§ **EXERCISE PROMPT**
Print the rows below word for word, starting with the line that contains "Screen dimensions: 1739x937" and going through the line that contains "pyautogui.click(x=228, y=101)".

§ **STORED ROWS**
_ _ _ _ _ _ _
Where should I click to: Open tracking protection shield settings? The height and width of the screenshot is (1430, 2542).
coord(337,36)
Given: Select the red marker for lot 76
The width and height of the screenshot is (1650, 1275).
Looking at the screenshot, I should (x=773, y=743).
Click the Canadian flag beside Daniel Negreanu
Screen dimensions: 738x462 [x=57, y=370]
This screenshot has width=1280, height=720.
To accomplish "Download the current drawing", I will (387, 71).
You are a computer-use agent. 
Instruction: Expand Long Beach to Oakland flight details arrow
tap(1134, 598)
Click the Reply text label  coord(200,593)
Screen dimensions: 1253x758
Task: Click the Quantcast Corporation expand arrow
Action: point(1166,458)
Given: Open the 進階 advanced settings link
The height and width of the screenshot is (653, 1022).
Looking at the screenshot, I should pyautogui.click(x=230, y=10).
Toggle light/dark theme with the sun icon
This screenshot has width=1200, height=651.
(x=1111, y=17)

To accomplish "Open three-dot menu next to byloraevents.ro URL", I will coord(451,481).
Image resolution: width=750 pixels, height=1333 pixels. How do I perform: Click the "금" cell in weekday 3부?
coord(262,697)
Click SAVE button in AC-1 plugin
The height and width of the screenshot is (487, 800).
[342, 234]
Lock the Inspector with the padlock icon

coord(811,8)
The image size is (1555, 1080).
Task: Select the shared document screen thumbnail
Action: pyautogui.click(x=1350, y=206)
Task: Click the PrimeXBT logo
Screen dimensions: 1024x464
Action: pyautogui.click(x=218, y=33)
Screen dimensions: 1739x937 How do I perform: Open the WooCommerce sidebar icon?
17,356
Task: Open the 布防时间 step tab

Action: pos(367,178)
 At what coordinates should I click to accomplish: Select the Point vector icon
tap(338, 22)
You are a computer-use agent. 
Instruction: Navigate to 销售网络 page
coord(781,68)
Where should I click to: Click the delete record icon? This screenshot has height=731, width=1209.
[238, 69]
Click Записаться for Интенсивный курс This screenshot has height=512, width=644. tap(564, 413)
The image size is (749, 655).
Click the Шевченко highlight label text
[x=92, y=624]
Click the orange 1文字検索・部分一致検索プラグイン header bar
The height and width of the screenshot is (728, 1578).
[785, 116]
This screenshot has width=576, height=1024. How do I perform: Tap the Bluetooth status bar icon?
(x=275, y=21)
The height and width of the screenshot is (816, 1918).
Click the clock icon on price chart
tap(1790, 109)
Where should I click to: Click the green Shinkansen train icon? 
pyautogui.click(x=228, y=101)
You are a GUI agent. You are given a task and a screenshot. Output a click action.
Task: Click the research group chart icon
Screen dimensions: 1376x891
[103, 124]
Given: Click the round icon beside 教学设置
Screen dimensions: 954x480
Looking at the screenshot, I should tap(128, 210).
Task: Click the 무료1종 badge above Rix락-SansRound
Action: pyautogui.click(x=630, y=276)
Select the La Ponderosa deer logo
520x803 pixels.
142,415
_ _ _ _ _ _ _
§ **THE RESPONSE**
Screen dimensions: 1739x937 How do I perform: Open the WooCommerce sidebar icon?
17,356
Task: Open the 布防时间 step tab

Action: pos(367,178)
 At what coordinates should I click to accomplish: Select the Point vector icon
tap(338, 22)
You are a computer-use agent. 
Instruction: Navigate to 销售网络 page
coord(781,68)
Where should I click to: Click the delete record icon? This screenshot has height=731, width=1209.
[238, 69]
Click Записаться for Интенсивный курс This screenshot has height=512, width=644. tap(564, 413)
The image size is (749, 655).
Click the Шевченко highlight label text
[x=92, y=624]
Click the orange 1文字検索・部分一致検索プラグイン header bar
The height and width of the screenshot is (728, 1578).
[785, 116]
This screenshot has width=576, height=1024. How do I perform: Tap the Bluetooth status bar icon?
(x=275, y=21)
The height and width of the screenshot is (816, 1918).
Click the clock icon on price chart
tap(1790, 109)
Where should I click to: Click the green Shinkansen train icon? 
pyautogui.click(x=228, y=101)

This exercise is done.